Sunday 26 April 2015

Child 44




Based on the novel of the same name by Tom Rob Smith, Child 44 stars Tom Hardy as Leo Demidov an MGB agent trying to uncover the perpetrator of the heinous crime of child murder. However, there is no murder in paradise as Stalin feels that murder is a capitalist disease spreading from the West. This means that any investigation into the crimes is a traitorous act, and when Leo continues his investigation and refuses to denounce his wife he sent into exile where a similar murder happens nearby. 
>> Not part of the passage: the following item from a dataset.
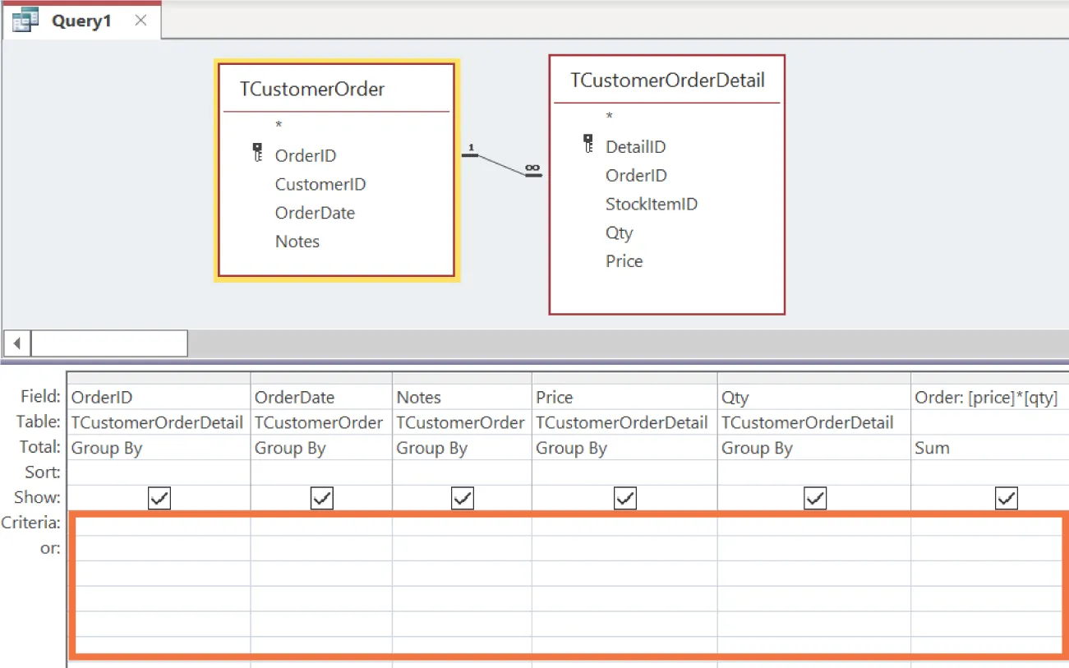Uncheck Show for the Notes column
The image size is (1069, 668).
pos(463,497)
One of the biggest dilemmas Hollywood have when making a film set in a foreign country with American or English stars is whether the actors adopt the native accent or just retain their original accent. With the latter option you'll might find a Cockney running round revolutionary France but if you go the full hog and get the actors to adopt the native accent it could distracting and laughable (see Keanu Reeves in Dracula). Child 44 goes down the get actors to adopt silly accents route with Tom Hardy leading the way with the best, albeit ropey, Russian accent. He's well ahead of the rest of the cast, particularly Gary Oldman who perhaps won't look back at this film too fondly.

Child 44 reminded me of the quite brilliant German film The Lives of Others which also is set behind the iron curtain and uses the feelings suspicion, paranoia and mistrust in a communist country as the backbone of a plot and whilst I was watching Child 44 I ended up thinking how great The Lives of Others is. Then I started getting annoyed with the couple kissing endlessly ahead of me, whether I find it annoying because I'm single and just bitter and jealous or because hearing their sloppy, wet kisses is deeply irritating to anyone single or not is up for debate. Anyway, I resisted the urge to accidently slap them on the back of head and turned my attention back to the bleakness on the screen.

Unsurprisingly with the subject matter involved it is a bleak film, there are nuggets of good story surrounding the paranoia and mistrust in Soviet Russia and fears held by Comrade Stalin that everyone has become too Westernized and thus were sent to gulags and left to die. There is also a nugget of an interesting story surrounding the child killer stalking Russian train stations. That, coupled with the amazing cast list, is why it's almost criminal that the film is so boring.

The film is professionally made, there is no sense of amateurism or shoddy filmmaking (though the action/fighting scenes are poorly edited as they're incomprehensible) but with nothing noteworthy in the way the film is made the mishmashing of several different plots into one, long and drawn movie makes for rather dull central story.

Even with the controversy of Russia banning the film (the portrayal of 1950s Russia was compared to Mordor by some important Russian guy) Child 44 still can't make any waves at the box office, perhaps the film's financial failure is because of the nonexistent marketing or the fact that the film is just so painstakingly slow it feels a chore to sit through, like watching your favourite sports team go through a losing streak.

1.5/5

1 comment:

  1. I found it a bit tough getting through the book, wasn't sure how the movie would turn out.